SHORT PROBLEM:
Quote the rows below verbatim, beginning at the line that contains "This screenshot has width=792, height=473." and stopping after the line that contains "Action: (x=818, y=43)".

DATA EXTRACT:
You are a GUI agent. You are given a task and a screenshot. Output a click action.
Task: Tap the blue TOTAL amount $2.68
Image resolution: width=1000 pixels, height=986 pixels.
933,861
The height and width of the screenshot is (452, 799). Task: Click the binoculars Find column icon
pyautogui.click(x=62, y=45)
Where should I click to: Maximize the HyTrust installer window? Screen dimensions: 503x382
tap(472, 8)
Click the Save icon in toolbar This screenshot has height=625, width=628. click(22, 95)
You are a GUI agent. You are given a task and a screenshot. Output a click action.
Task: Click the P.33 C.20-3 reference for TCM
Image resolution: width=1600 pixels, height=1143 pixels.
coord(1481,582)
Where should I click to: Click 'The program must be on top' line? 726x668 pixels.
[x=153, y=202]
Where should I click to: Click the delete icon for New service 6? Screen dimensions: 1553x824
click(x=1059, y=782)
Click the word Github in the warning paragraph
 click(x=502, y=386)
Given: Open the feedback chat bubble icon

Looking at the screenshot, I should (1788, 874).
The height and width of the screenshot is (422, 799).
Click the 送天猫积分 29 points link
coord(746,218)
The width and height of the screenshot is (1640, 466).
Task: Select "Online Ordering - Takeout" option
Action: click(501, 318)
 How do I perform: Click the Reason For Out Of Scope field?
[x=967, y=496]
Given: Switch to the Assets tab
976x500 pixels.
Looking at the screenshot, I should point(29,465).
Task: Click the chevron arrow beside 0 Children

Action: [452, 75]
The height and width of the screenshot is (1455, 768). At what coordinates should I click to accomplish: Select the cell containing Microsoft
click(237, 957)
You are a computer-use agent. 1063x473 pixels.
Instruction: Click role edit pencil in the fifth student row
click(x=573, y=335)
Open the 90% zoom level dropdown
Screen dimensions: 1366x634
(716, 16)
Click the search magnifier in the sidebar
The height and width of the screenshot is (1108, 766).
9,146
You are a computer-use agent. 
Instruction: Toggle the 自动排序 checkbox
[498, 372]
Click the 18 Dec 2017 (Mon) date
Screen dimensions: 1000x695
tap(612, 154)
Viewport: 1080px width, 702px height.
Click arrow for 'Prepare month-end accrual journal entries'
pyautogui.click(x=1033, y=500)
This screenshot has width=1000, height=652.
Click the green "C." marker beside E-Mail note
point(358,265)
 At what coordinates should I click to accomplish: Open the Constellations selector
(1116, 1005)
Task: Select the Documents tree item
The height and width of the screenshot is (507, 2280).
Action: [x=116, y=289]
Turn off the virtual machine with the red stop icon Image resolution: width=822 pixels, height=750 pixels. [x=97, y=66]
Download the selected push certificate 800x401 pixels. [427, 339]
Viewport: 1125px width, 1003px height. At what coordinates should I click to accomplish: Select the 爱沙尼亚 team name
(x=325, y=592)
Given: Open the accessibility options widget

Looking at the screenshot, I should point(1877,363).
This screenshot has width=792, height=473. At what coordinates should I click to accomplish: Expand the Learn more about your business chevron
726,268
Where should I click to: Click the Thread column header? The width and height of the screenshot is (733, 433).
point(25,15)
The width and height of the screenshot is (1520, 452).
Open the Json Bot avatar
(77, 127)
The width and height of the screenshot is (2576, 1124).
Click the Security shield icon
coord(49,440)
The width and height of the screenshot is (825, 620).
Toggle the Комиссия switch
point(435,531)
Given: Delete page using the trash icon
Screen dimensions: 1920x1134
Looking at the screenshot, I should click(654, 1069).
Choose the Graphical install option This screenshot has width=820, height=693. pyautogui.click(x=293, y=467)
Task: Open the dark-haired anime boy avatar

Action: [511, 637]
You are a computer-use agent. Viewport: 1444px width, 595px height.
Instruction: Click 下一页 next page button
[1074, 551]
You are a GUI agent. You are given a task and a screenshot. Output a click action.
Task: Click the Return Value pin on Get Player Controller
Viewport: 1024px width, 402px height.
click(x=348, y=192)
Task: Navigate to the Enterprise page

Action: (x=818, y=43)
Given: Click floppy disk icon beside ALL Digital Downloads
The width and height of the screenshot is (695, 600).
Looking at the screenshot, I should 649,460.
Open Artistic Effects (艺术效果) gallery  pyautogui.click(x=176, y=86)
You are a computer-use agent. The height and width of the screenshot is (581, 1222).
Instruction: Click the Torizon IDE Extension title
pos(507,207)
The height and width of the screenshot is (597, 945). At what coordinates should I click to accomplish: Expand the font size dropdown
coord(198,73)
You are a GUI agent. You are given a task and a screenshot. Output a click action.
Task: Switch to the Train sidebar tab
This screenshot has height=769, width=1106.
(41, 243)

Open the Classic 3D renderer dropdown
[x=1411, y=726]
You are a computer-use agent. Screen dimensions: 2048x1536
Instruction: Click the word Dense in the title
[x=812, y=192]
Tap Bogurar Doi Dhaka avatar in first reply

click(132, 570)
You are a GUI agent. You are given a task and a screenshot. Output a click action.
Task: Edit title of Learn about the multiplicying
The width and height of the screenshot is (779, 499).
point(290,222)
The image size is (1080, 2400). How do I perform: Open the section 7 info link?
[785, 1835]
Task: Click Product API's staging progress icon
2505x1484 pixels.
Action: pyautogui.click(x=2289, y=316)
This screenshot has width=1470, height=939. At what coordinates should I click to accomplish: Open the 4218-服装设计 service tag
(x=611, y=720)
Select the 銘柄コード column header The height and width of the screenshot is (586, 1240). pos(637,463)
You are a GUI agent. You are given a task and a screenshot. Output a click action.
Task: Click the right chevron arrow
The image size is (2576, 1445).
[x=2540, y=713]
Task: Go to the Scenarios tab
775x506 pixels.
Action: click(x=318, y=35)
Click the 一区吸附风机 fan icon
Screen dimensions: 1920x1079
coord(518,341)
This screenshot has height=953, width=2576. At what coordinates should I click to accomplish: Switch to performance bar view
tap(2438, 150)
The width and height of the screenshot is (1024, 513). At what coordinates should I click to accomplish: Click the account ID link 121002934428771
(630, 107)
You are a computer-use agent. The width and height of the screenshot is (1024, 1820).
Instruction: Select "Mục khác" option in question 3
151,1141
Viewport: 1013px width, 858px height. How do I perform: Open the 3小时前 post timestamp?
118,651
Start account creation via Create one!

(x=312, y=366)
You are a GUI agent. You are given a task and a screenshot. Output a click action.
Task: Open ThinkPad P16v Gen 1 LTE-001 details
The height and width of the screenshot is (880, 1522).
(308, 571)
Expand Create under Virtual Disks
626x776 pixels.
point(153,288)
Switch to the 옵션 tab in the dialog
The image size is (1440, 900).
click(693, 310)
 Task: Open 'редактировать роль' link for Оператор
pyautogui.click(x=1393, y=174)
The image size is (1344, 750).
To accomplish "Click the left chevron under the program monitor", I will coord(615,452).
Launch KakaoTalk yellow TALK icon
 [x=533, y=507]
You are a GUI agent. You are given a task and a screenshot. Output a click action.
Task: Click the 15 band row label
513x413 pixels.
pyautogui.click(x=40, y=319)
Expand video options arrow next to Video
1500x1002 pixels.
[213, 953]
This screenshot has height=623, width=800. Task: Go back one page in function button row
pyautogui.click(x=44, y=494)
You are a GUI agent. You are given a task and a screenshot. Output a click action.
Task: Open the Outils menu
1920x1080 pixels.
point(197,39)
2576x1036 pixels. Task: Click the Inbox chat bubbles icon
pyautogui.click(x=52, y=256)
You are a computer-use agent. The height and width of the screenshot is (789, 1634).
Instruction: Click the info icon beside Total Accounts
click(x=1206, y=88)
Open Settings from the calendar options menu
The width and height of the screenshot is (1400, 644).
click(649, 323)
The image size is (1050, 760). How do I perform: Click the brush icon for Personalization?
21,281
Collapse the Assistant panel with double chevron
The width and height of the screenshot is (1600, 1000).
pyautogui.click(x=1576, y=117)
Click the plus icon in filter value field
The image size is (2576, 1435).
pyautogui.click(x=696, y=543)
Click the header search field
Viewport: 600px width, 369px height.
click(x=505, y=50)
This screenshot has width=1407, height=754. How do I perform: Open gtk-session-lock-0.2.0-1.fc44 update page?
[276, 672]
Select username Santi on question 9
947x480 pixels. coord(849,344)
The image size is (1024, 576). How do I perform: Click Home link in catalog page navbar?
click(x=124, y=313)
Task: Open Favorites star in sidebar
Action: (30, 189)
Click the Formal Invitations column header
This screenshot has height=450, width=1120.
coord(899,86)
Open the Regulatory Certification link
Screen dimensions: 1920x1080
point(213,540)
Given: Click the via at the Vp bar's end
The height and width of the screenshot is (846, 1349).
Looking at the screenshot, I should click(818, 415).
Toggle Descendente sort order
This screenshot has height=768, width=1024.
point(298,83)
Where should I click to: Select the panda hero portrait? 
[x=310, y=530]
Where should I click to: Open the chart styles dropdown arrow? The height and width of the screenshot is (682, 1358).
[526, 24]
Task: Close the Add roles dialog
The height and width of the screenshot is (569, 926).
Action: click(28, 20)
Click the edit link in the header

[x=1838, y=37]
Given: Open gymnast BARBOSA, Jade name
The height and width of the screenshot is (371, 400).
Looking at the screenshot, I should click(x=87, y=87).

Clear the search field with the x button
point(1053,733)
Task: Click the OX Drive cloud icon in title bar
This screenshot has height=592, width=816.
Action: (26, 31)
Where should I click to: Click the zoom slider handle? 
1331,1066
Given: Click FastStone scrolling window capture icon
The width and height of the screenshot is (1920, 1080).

SOLUTION FOR THIS TASK:
This screenshot has width=792, height=473. At what coordinates should I click to accomplish: Expand the Learn more about your business chevron
726,268
Where should I click to: Click the Thread column header? The width and height of the screenshot is (733, 433).
point(25,15)
The width and height of the screenshot is (1520, 452).
Open the Json Bot avatar
(77, 127)
The width and height of the screenshot is (2576, 1124).
Click the Security shield icon
coord(49,440)
The width and height of the screenshot is (825, 620).
Toggle the Комиссия switch
point(435,531)
Given: Delete page using the trash icon
Screen dimensions: 1920x1134
Looking at the screenshot, I should click(654, 1069).
Choose the Graphical install option This screenshot has width=820, height=693. pyautogui.click(x=293, y=467)
Task: Open the dark-haired anime boy avatar

Action: [511, 637]
You are a computer-use agent. Viewport: 1444px width, 595px height.
Instruction: Click 下一页 next page button
[1074, 551]
You are a GUI agent. You are given a task and a screenshot. Output a click action.
Task: Click the Return Value pin on Get Player Controller
Viewport: 1024px width, 402px height.
click(x=348, y=192)
Task: Navigate to the Enterprise page

Action: (x=818, y=43)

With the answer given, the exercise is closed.